Menschen in unseren Köpfen. Eine Kurzgeschichte.
Jedes Semester nehme ich mir wieder vor, diesmal wirklich zu 100 Prozent und ohne Kompromisse von Anfang an mitzulernen. Die Menschen in meinem Kopf nehmen diesen Auftrag entgegen, legen einen neuen Ordner an und versehen ihn mit einer hohen Prioritätsstufe. So weit so gut.
In der Vorlesung selbst wird das Arbeitsprotokoll strikt eingehalten. Zuhören, mitschreiben, Textmarker benutzen. Alle sind wach und aufmerksam, Chaos existiert nicht. Auf dem Heimweg kommt es zum Schichtwechsel in meinem Kopf, die ersten Menschen verabschieden sich in den wohlverdienten Feierabend. Allerdings gibt es ein kleines Speicherproblem. Zuhören, mitschreiben und Textmarker benutzen konnte noch gerettet werden, allerdings ist der Punkt „Gelerntes Verarbeiten“ unauffindbar. Ein Großteil der aufgenommenen Informationen ist verloren gegangen und kann auch nach mehreren verzweifelten Versuchen nicht wiederhergestellt werden.
Prinzipiell könnte man jetzt die betroffenen Daten mit etwas Zeitaufwand durch erneutes Sichten der Daten wieder rekonstruieren, allerdings besteht dabei schon ein weiteres Problem. Ein Mitarbeiter hat seinen Kaffee über das Steuerungspult gekippt. Der verursachte Kurzschluss hat leider die Prioritätenliste beschädigt und unaufrufbar gemacht. Dementsprechend wird der notwendige Arbeitsschritt nicht eingeleitet. Stattdessen fokussieren sich die Menschen in meinem Kopf jetzt auf die Grundbedürfnisse. Essen, Schlafen und Instagram… Instagram?
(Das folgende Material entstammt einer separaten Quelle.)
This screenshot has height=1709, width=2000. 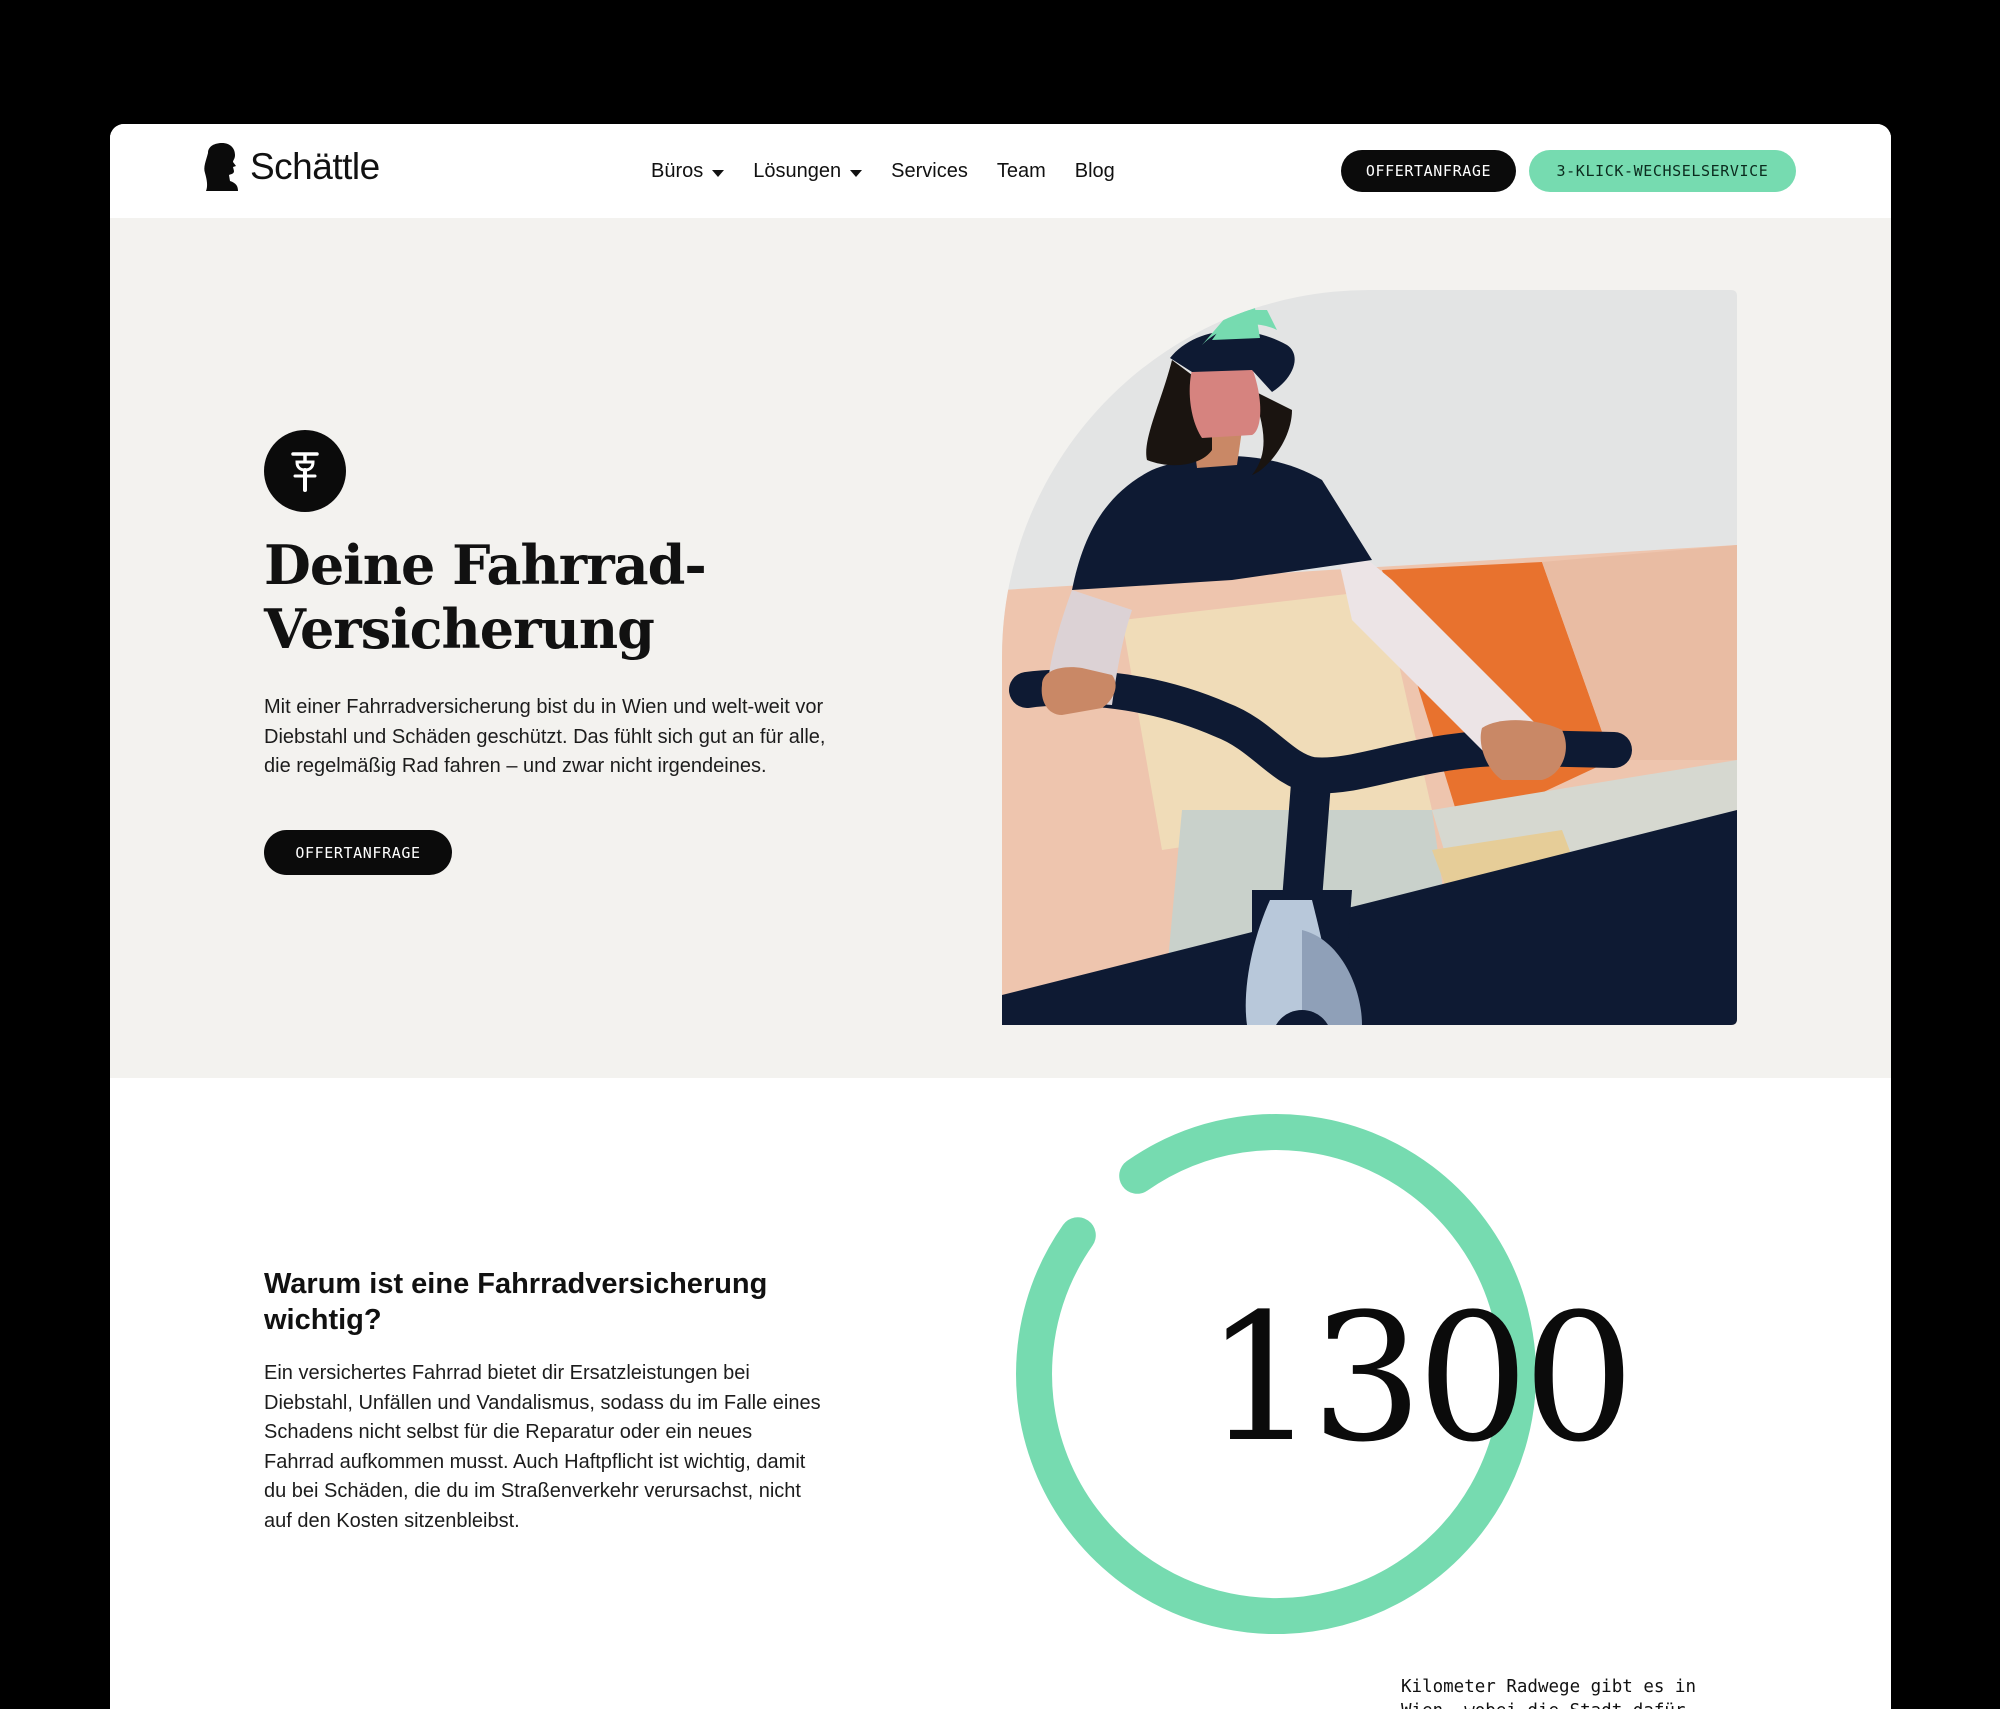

Ja tatsächlich, in meiner persönlichen Maslowschen Bedürfnispyramide hat es ein paar Änderungen gegeben. Der neue Praktikant ist scheinbar mit der Copy-Paste-Funktion seines Laptops überfordert und hat sich unbemerkt einen groben Fehler geleistet. Nur durch seine Unfähigkeit verbringe ich die nächsten Stunden auf der Couch, scrolle durch hunderte Reels und like ein Foto nach dem anderen.
Endlich steht der nächste Schichtwechsel an, einige fähige Menschen treffen in meinem Kopf ein. Sofort entdecken sie die ersten Fehler und leiten einen Not-Stopp ein. Panik bricht aus, während alles versucht wird, um Schadensbegrenzung zu betreiben. Für mich bedeutet das ein schlechtes Gewissen, innere Unruhe und ein Drang, die Nacht zum Lernen zu nutzen. Allerdings wurde aufgrund der Uhrzeit bereits ein Teil der Maschinen in meinem Kopf heruntergefahren. Sie können von den Mitarbeitern erst nach einer vorgeschriebenen Ruhezeit wieder gestartet werden.
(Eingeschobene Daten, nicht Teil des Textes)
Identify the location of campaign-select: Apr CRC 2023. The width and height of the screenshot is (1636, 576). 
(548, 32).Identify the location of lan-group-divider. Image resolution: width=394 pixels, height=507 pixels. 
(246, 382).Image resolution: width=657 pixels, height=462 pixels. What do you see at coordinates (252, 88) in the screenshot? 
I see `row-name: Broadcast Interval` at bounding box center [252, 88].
Mangels weiterer Möglichkeiten wird mein Körper vorerst ins Bett geschickt. Währenddessen wird ein neues Prioritätenprotokoll geschrieben und doppelt gesichert. Denn schließlich muss am nächsten Morgen einiges nachgeholt werden. Diesmal hoffentlich mit ausgeschlafeneren Arbeitern und weniger Fehlermeldungen.
Allerdings erlaube ich mir an dieser Stelle einen kleinen Spoiler: Viel erfolgreicher wird auch der nächste Tag nicht laufen. Es gibt noch einen neuen Praktikanten, der keine Kenntnis über die Funktion eines Snooze-Buttons hat…
Wir alle haben manchmal diese Menschen in unseren Köpfen. Schließlich können wir für all diese Vorfälle doch nicht selbst verantwortlich sein, oder?